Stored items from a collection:
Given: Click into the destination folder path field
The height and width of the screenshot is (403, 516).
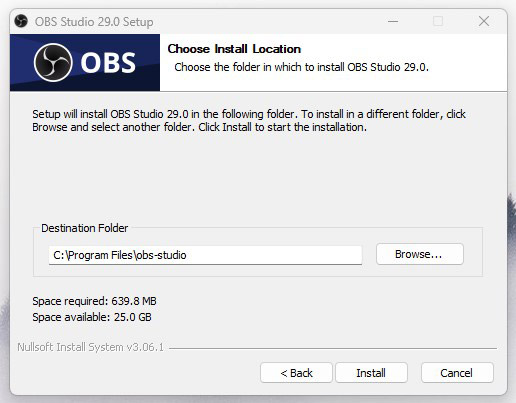Looking at the screenshot, I should pyautogui.click(x=205, y=255).
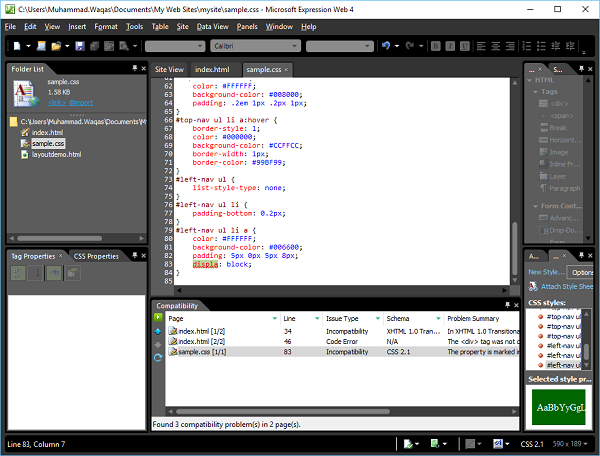Click the Undo arrow in the toolbar
The height and width of the screenshot is (456, 600).
click(x=386, y=46)
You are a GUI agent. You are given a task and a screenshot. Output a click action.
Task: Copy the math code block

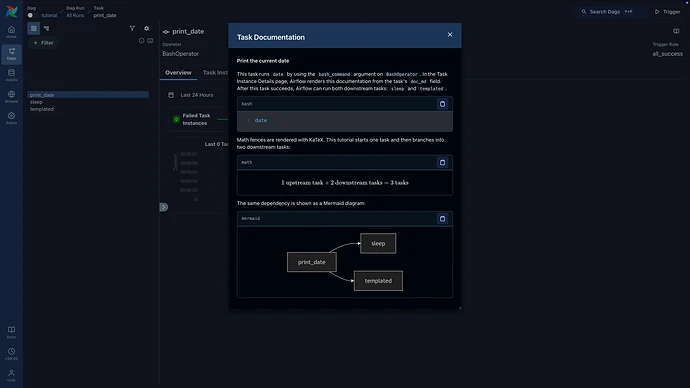click(442, 162)
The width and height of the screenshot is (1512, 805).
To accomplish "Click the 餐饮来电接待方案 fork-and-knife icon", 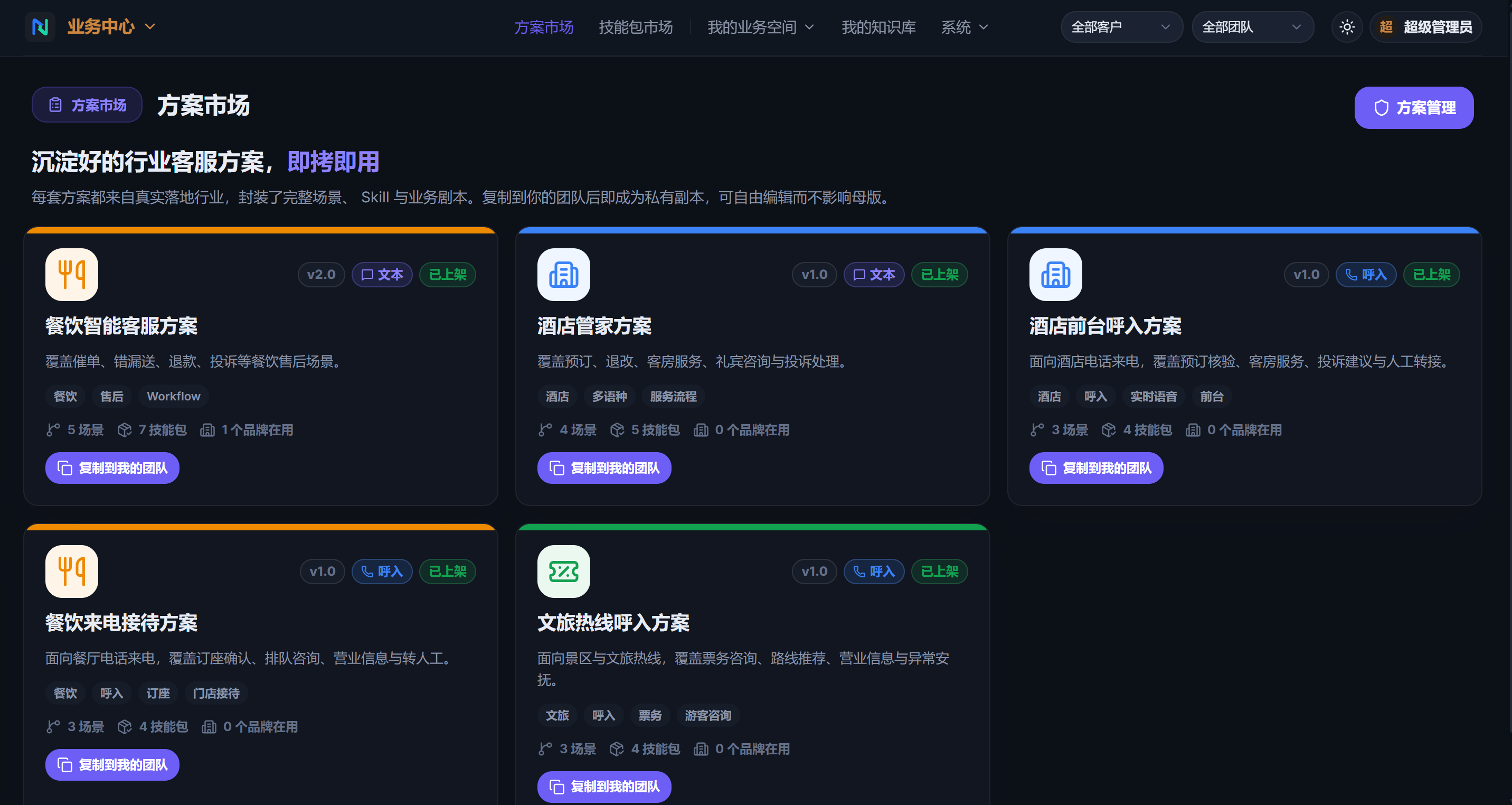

What you should do:
Give all the lines above again, character for character, without pictures.

Exercise response:
Given: Click into the destination folder path field
The height and width of the screenshot is (403, 516).
Looking at the screenshot, I should pyautogui.click(x=205, y=255).
Click the Undo arrow in the toolbar
The height and width of the screenshot is (456, 600).
click(x=386, y=46)
You are a GUI agent. You are given a task and a screenshot. Output a click action.
Task: Copy the math code block

click(442, 162)
The width and height of the screenshot is (1512, 805).
To accomplish "Click the 餐饮来电接待方案 fork-and-knife icon", 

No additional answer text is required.